# Kindle and Kindle app not syncing



## angiebee (Oct 18, 2010)

In the past week or two my Kindle and the Kindle app on my iPod Touch have not been syncing properly. I made sure Whispernet is turned on (turned it off, then back on after someone suggested doing so). I have also tried syncing from both the book and the home menus. Still no luck. When I recently started reading a book on my iPod Touch, I ended up having to look up the location number and enter it on my Kindle device.

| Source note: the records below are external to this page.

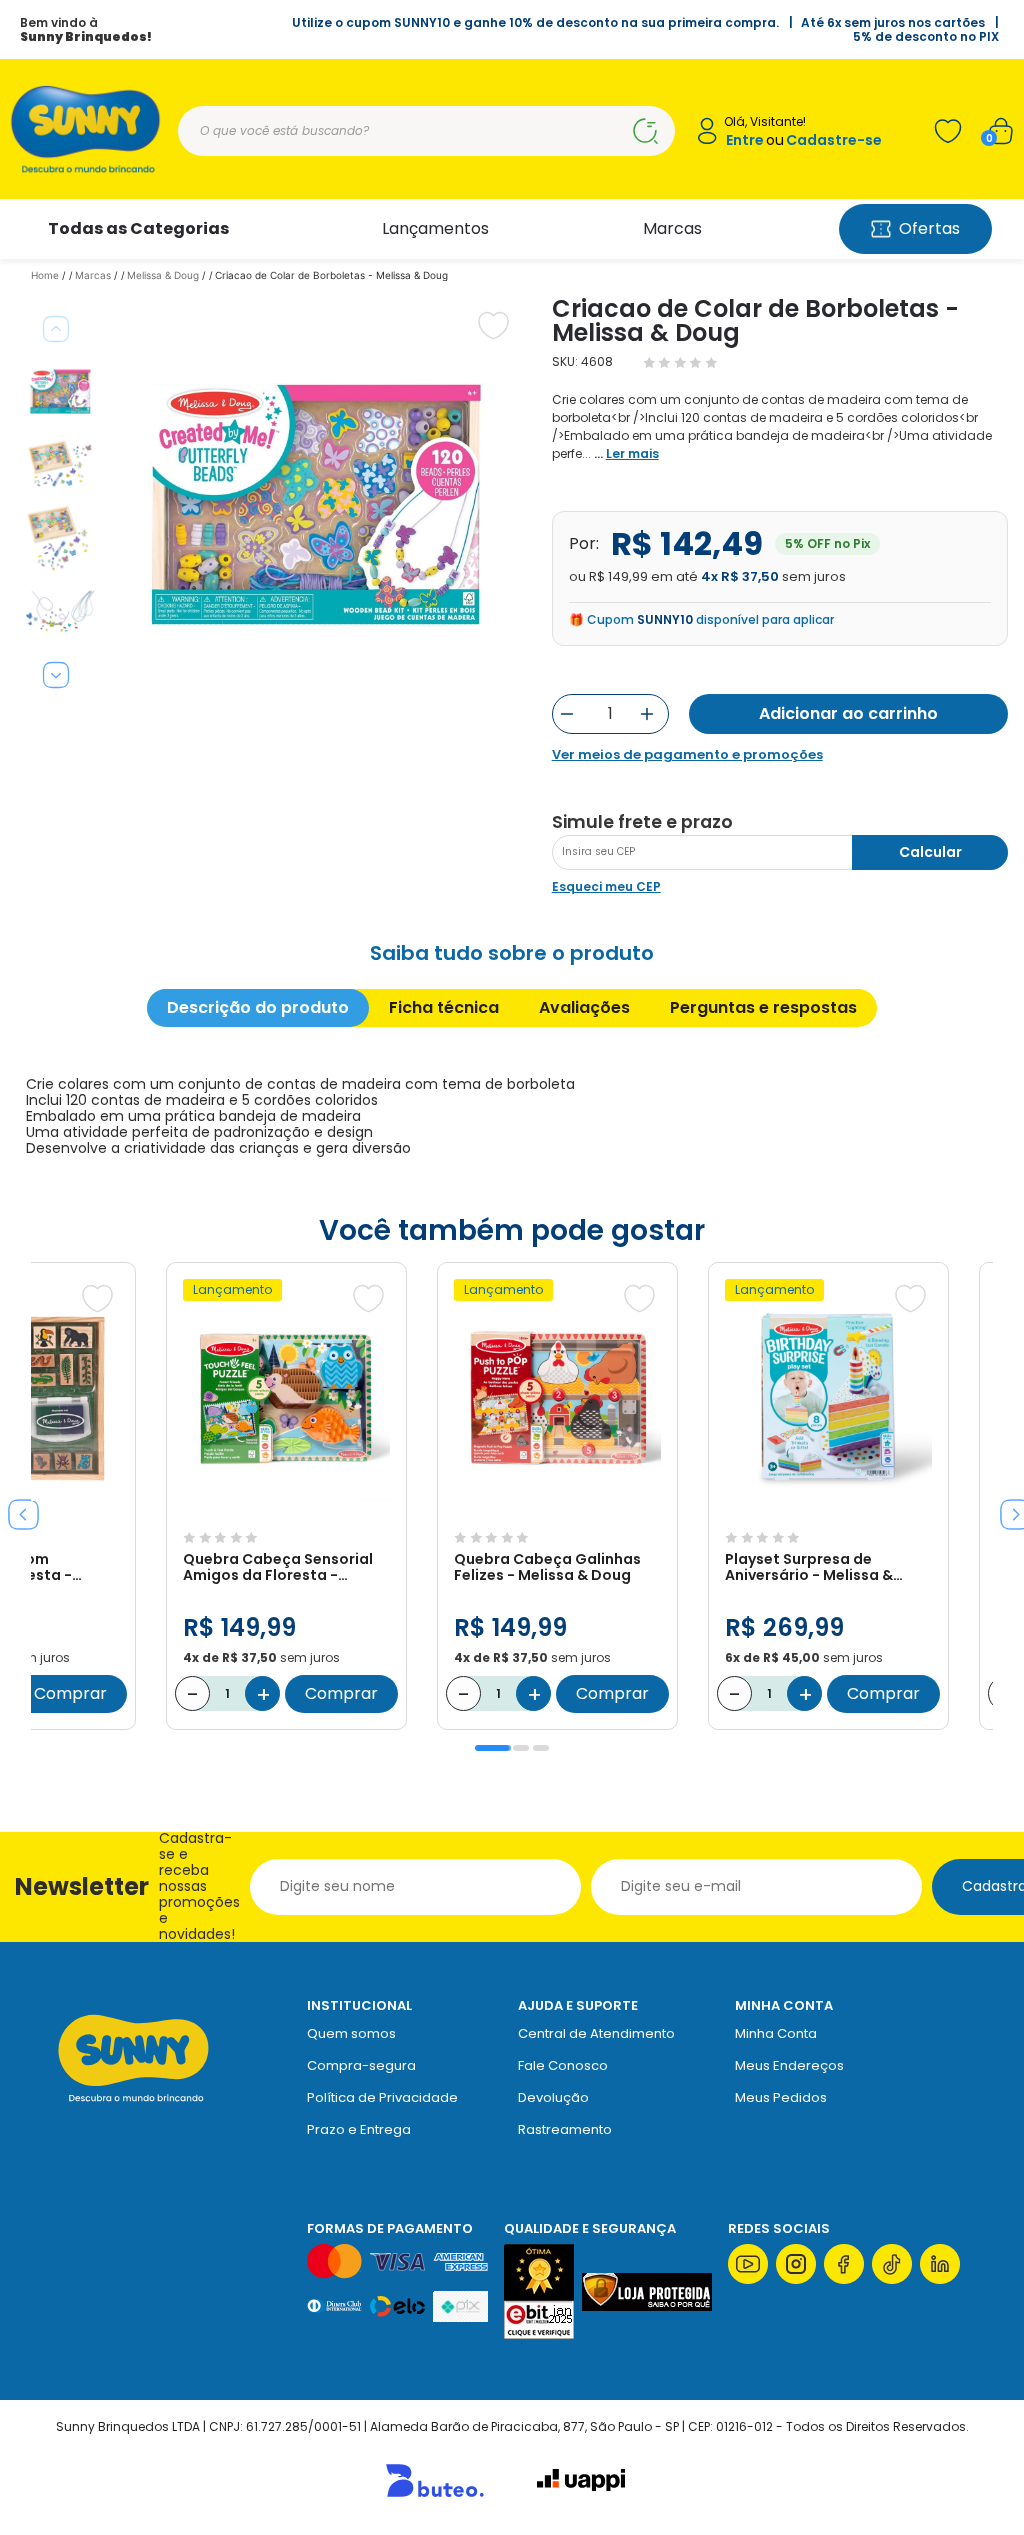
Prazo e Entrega (359, 2129)
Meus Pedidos (781, 2097)
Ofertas (929, 228)
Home (45, 275)
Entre (745, 140)
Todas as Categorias (138, 228)
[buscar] (645, 131)
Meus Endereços (789, 2065)
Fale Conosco (563, 2065)
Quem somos (351, 2033)
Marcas (672, 228)
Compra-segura (361, 2065)
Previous (56, 329)
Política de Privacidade (382, 2097)
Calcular (930, 852)
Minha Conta (776, 2033)
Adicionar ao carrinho (848, 713)
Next (56, 675)
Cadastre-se (834, 140)
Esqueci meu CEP (606, 886)
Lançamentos (435, 228)
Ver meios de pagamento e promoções (687, 755)
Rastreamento (565, 2129)
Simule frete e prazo (642, 822)
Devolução (553, 2097)
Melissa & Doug (163, 275)
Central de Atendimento (596, 2033)
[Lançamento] (286, 1512)
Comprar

Any suggestions of what to try? I've done a little googling and poked around at the Amazon Kindle FAQ's, but haven't found a solution yet.

Thanks!
Angie B.


----------



## screwballl (Jan 4, 2011)

There are a few main things to look for...

1) On the amazon website, there is something relating to "device sync settings"...

My Account > Manage Your Kindle > at very bottom is Manage synchronization between devices

Off to the right is a button, above it should say:



> Synchronization is turned ON for (your name)


If it says OFF, then turn it on.

2) On the ipod Kindle app, make sure you purposely tell it to sync before closing/shutting off the device/app. This forces it to make sure it syncs with Amazon.

3) Turn Wireless and/or 3G on for the Kindle. Press Menu, choose "Sync & Check for Items"... give it 1-3 minutes until the top bar stops flashing and changing. Check to see if the book has synced, if it has, then turn wireless off if you usually keep it off, and continue reading.


----------



## caseyf6 (Mar 28, 2010)

I've had the same problem with my iphone 3gs; I bet I'm forgetting the second of these.  The Kindle can never "find" where I am on the book, but the iphone never has a problem.  Thanks!


----------



## elnero (Jan 23, 2011)

I don't know if this will help or not, from the home screen of the Kindle App touch the i icon in the bottom right corner, scroll to the bottom of the page and check that Annotations Backup is on, if it is off turn it on and see if that works. It solved the same problem for me.


----------